> Problem set
1/ Decide whether each statement below agrees with the passage on ocean acidification legislation, answering yes or no and quoting the deciding words of the passage. (a) The Ansari XPRIZE competition drew 26 teams competing for $10 million. (b) Natural upwelling along the Pacific Northwest Coast brings shallow, oxygen-rich water to the surface. (c) Puget Sound Day on the Hill includes only representatives of environmental groups.
2/ Summarize the passage on ocean acidification legislation in three sentences.
3/ Write the next part of the passage on ocean acidification and Puget Sound, beginning where it stops.

[Passage provided Boundary: Start]

The bill was crafted in consultation with various groups, including the XPRIZE Foundation, which has demonstrated how the power of competition can launch a $2-billion private space industry, according to Kilmer. The Ansari XPRIZE competition resulted in 26 teams competing for $10 million, yielding more than $100 million in space-research projects, he noted.

Rep. Herrera Beutler said she, too, is optimistic that the legislation will lead to innovative solutions.

“Shellfish and fishing industry jobs in Pacific County are jeopardized by the detrimental effects of ocean acidification…,” she said, “and I’m pleased that my House colleagues gave it their strong approval. The next step is approval by the U.S. Senate, and I’ll continue advocating for this legislative approach to protecting fishing businesses and jobs.”

Increasing acidity of ocean water has been shown to result from increasing carbon dioxide absorbed from the atmosphere. The effect is exacerbated by land-based sources of nitrogen, which can increase the growth of algae and other plants that eventually die and decay, thus decreasing oxygen while further increasing carbon dioxide.

Carbon dioxide readily converts to carbonic acid, which can impair the critical growth of shells in commercially valuable shellfish, such as oysters and crabs, as well as pteropods and other tiny organisms that play a key role in the food web — including herring, salmon, right up to killer whales.

The problem is even worse along the Pacific Northwest Coast, where natural upwelling brings deep, acidified and nitrogen-rich waters to the surface after circulating at depth in the oceans for decades, if not centuries.

To help people understand the economic threat, Kilmer cites studies that estimate the value of shellfish to the Northwest’s economy:

Other ocean acidification bills passed by the House and sent on to the Senate:

Puget Sound Day on the Hill

About three weeks ago, on a reporting project for Puget Sound Institute, I joined more than 70 people who traveled to Washington, D.C. to meet with congressional leaders. Climate change and ocean acidification were among the many Puget Sound concerns discussed during the series of meetings.

The annual event is called Puget Sound Day on the Hill, and it includes representatives of state and local governments, Indian tribes, environmental groups and businesses. Participants may share their own particular interests, but their primary goal is to get the federal government to invest in protecting and restoring the Puget Sound ecosystem — the same type of investment that the Washington Legislature expanded upon this year.

[Passage provided Boundary: End]
[Information provided Boundary: Start]

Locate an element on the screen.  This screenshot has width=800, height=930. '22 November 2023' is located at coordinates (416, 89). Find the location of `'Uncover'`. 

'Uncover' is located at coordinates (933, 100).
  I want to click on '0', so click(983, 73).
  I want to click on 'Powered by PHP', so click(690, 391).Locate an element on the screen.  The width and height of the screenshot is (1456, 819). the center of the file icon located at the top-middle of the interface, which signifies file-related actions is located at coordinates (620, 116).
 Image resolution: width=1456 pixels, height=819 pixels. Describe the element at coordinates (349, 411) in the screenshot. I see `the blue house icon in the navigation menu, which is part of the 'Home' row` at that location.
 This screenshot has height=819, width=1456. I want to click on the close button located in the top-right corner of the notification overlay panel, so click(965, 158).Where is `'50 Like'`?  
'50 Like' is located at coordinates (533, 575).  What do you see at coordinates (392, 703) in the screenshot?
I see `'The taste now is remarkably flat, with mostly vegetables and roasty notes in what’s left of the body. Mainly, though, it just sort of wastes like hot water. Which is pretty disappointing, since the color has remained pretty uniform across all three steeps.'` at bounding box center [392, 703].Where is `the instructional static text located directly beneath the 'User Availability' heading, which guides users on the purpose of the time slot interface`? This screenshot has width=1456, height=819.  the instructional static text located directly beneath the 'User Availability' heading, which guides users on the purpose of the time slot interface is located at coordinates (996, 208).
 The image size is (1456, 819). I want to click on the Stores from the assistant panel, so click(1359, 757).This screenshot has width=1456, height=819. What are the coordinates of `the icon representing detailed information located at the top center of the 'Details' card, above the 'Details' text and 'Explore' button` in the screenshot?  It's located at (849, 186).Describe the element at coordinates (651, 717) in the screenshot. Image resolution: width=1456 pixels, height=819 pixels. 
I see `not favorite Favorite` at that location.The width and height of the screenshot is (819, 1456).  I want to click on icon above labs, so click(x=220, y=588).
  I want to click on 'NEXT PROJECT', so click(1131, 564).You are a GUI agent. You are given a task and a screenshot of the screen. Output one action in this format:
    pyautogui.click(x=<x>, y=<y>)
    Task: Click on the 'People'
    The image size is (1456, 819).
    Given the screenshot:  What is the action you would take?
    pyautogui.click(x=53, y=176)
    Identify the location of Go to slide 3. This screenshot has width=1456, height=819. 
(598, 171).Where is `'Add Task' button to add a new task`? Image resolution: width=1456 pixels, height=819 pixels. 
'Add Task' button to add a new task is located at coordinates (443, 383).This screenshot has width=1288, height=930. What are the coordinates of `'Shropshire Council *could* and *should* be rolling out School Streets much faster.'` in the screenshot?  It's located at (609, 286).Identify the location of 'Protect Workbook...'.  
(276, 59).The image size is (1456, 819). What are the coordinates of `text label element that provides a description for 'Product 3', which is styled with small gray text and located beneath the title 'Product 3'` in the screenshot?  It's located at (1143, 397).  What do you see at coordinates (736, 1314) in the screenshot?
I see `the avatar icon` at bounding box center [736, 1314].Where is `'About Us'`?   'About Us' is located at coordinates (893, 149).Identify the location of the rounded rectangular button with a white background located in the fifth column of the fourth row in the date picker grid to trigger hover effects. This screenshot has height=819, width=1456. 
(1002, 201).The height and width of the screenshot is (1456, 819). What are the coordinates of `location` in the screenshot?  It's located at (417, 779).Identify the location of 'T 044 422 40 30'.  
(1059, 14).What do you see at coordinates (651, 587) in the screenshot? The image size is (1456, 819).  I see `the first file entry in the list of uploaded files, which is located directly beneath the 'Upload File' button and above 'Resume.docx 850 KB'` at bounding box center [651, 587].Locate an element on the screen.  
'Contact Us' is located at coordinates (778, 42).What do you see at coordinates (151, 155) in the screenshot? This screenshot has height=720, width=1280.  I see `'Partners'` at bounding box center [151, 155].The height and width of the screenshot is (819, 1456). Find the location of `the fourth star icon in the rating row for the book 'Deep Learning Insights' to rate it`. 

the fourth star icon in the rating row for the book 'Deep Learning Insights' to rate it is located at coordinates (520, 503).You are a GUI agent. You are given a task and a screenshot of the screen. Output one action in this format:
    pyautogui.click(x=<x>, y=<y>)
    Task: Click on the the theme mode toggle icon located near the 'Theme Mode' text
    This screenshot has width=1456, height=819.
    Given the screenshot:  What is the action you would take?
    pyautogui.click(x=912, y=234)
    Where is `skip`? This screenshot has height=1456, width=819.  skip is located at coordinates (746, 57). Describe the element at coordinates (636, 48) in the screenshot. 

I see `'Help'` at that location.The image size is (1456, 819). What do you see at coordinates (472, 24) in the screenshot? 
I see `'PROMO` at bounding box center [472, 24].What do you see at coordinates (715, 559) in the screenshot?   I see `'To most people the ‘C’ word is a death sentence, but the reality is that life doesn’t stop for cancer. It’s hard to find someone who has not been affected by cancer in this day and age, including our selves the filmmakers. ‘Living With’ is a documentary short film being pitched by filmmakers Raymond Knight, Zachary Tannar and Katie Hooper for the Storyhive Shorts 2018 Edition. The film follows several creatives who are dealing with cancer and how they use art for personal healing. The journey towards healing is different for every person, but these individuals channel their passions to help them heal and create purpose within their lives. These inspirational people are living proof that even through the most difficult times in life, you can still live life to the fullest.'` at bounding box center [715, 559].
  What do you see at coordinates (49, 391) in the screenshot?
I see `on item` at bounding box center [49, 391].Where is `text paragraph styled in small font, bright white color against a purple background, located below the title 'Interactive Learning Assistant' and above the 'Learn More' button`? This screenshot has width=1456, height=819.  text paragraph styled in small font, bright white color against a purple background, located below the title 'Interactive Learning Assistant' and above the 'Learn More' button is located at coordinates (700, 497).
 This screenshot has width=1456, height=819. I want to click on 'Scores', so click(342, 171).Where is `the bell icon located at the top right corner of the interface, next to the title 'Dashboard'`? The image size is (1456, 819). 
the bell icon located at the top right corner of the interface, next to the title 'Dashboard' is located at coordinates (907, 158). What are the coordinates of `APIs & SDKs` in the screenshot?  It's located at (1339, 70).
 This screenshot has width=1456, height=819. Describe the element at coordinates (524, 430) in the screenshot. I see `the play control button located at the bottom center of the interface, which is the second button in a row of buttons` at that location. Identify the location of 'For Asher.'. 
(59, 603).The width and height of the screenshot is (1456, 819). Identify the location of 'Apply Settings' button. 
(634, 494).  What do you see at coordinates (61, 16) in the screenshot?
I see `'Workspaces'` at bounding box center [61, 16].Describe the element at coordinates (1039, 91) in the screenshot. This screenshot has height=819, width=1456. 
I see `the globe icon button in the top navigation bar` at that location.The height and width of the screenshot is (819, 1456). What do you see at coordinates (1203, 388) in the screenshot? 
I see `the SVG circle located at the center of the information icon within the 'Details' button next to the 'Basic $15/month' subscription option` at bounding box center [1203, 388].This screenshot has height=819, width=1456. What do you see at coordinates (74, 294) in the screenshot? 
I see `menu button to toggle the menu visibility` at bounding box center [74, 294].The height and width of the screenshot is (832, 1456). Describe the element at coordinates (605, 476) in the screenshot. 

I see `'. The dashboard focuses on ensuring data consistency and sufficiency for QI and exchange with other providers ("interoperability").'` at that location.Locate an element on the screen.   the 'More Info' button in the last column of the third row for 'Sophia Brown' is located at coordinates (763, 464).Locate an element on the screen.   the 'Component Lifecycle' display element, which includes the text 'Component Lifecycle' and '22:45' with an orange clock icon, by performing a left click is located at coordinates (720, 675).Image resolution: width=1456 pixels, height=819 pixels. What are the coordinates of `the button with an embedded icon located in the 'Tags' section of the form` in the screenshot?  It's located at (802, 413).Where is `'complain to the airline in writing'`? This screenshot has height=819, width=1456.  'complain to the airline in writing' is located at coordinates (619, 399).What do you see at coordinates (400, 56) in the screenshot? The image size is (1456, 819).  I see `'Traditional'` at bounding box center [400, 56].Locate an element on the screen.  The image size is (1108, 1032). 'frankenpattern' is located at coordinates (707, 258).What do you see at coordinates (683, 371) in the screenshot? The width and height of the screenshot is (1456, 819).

[Information provided Boundary: End]

> Answers to the tasks
1/
(a) Yes: "The Ansari XPRIZE competition resulted in 26 teams competing for $10 million."
(b) No: "natural upwelling brings deep, acidified and nitrogen-rich waters to the surface."
(c) No: "it includes representatives of state and local governments, Indian tribes, environmental groups and businesses."

2/ A bill addressing ocean acidification, crafted partly in consultation with the XPRIZE Foundation, has won strong approval in the House, and Rep. Herrera Beutler, who sees it as protecting shellfish and fishing jobs in Pacific County, will keep advocating for it as it moves to the Senate. Ocean acidity rises as carbon dioxide is absorbed from the atmosphere, an effect worsened by land-based nitrogen and, along the Pacific Northwest Coast, by natural upwelling, and the resulting carbonic acid can impair shell growth in shellfish and tiny organisms central to the food web. The writer also joined more than 70 people at Puget Sound Day on the Hill, an annual event whose participants seek federal investment in protecting and restoring the Puget Sound ecosystem.

3/
During those meetings, Kilmer expressed optimism that federal funding for salmon and orca recovery would match or exceed that of the past two years, when President Trump in his budget proposed major cuts or elimination of many environmental programs. Congress managed to keep the programs going.

Here are my reports from that trip:

Fix Congress Committee

During the trip to Washington, D.C., I learned that Derek Kilmer is chairing a new bipartisan committee nicknamed the “Fix Congress Committee,” formally known as the Select Committee on the Modernization of Congress.

Goals include improving transparency of government operations, reducing staff turnover to heighten expertise, and implementing new technology. High on the list of challenges is improving the budget and appropriations process, which Kilmer called “completely off the rails.”

The committee recently released its first recommendations with five specific ideas to “open up” Congress. Check out the news release posted May 23 or read the news article by reporter Paul Kane in the Washington Post. One can stay up to date with the committee’s Facebook page.

Derek tells me that many more recommendations will be proposed by the end of the year. If you are interested in the workings of Congress or would like to follow bills as they work their way through the process, you might want to review the videos of committee meetings.

I found it interesting to learn about all the things that technology can do. One of my complaints is that it is difficult to compare final versions of a bill with its initial draft, not to mention all the amendments along the way. Current technology would allow two versions of a bill to be compared easily with a simple keystroke.

“Some technology issues are simple, and some will take more time,” Derek told me, adding that the committee’s staff is limited but some of the ideas are being developed by staffers who work for House members. Some of the ideas are being developed by outside groups.

Other specific issues to be addressed by the committee include scheduling issues; policies to develop the next generation of leaders; ideas for recruiting and retaining the best staffers; and efficiencies in purchasing, travel and sharing staff.

Legislative Action Award to Kilmer

Rep. Kilmer is among six members of Congress — two senators and four representatives — to be honored this year with a Legislative Action Award from the Bipartisan Policy Center, a nonprofit think tank that promotes good ideas coming from both Republicans and Democrats.

“The Legislative Action Awards recognize members with the unique capacity to identify common interests and get things done,” said BPC President Jason Grumet in a March 13 news release. “It takes real skill and commitment to govern a divided country.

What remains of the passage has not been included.